Romosozumab è un anticorpo monoclonale contro la sclerostina, un bilanciatore naturale del rimodelling osseo. E’ un anabolico molto potente nel ridurre soprattutto le fratture (soprattutto le vertebrali). La finestra terapeutica è un anno. Anc’esso ha piano terapeutico. Può essere usato in prima linea in pazienti con osteoporosi ad alto rischio fratturativo (vd nota 79) o in seconda battuta dopo farmaci antiriassorbitivi ma in combinazione con essi (denosumab) Non deve essere preceduto da denosumab da solo, semmai seguito. E’ sconsigliato in caso di eventi cardiovascolari maggiori sebbene non sia mai stato dimostrato un impatto negativo in tal senso.

Le possibilità terapeutiche ad oggi comprendono quindi sequenze farmacologiche che hanno l'obiettivo di mantenimento della massa ossea oltre le finestre temporali dei singoli farmaci, riduzione del rischio di rebound e minimizzazione degli effetti collaterali. Come detto non tutte le sequenze sono favorevoli (es. denosumab --> teriparatide è dannosa). Altra possibilità è la terapia di combinazione farmacologica tra anabolici e antiriassorbitivi in casi molto selezionati. Vista la possibilità di redigere un solo piano terapeutico urge un aggiornamento della nota 79 per garantire in SSN cure ottimali anche a questi casi specifici.
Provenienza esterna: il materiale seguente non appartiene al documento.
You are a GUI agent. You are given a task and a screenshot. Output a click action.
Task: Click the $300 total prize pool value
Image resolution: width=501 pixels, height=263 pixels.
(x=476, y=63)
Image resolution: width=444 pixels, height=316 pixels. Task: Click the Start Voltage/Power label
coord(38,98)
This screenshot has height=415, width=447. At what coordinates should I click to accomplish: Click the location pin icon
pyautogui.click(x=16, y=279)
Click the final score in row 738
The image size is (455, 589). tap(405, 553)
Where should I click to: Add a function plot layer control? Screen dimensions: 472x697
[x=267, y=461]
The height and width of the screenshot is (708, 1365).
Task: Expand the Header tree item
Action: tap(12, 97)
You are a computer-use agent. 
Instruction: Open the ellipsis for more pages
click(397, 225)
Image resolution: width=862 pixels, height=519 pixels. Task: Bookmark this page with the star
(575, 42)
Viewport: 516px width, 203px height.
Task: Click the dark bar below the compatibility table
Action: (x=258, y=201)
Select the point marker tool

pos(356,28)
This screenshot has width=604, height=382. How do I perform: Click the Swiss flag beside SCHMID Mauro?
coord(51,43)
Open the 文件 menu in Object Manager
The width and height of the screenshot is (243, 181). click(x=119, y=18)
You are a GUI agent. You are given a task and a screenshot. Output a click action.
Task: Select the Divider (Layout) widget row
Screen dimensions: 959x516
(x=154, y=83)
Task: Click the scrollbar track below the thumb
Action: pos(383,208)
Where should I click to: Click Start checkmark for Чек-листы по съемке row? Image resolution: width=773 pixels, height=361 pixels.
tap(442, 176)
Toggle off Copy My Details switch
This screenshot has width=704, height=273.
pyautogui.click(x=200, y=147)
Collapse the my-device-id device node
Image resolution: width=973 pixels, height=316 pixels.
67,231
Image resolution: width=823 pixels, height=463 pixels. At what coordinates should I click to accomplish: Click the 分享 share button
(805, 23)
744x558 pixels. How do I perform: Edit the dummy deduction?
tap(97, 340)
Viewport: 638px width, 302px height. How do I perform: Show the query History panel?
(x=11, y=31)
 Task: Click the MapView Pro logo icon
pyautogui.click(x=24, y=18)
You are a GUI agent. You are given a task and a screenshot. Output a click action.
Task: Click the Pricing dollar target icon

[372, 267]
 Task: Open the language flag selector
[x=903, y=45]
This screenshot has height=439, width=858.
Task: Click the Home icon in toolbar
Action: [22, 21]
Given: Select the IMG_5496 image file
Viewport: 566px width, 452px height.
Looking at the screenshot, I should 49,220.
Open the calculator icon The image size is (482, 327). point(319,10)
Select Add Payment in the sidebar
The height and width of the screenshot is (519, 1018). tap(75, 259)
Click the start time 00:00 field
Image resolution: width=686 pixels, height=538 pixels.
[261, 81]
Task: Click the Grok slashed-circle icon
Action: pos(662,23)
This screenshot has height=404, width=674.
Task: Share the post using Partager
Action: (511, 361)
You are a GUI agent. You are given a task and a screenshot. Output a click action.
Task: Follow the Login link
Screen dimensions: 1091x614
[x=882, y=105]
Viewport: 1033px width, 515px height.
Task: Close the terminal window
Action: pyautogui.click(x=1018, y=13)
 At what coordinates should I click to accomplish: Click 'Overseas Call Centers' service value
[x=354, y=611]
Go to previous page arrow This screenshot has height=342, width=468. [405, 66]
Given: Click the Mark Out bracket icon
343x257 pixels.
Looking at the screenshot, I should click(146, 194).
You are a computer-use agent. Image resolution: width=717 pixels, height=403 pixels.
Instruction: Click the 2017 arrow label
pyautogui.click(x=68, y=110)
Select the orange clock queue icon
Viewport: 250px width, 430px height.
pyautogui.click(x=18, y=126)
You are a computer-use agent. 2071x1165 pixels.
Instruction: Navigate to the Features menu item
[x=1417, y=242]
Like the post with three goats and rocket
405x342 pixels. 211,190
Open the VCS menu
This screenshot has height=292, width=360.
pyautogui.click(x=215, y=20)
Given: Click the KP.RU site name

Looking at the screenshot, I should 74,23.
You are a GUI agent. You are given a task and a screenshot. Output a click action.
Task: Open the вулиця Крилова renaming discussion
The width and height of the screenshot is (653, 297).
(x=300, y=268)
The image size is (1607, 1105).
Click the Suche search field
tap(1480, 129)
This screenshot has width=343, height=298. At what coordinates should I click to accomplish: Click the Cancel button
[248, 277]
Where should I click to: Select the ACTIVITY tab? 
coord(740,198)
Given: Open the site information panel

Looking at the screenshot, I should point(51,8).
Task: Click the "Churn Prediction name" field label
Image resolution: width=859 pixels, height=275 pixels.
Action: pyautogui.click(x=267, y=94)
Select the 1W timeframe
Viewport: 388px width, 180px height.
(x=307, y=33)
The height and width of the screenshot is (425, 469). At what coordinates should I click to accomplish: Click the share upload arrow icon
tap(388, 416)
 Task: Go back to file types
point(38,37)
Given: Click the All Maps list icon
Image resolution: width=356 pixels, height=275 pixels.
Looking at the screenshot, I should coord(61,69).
L'impegno invece richiesto ai pazienti è quello di comprendere che la limitatezza delle risorse non consente di effettuare gratuitamente densitometrie ossee indistintamente come screening in assenza di fattori di rischio e analogamente per la dispensazione delle terapie integrative di primo livello (vitamina D, bifosfonati) nei casi di basso rischio. Analogamente il ricontrollo seriato dei livelli di vitamina D nel follow-up non è quasi mai giustificato a meno di cambio di condizioni cliniche o terapeutiche sostanziali.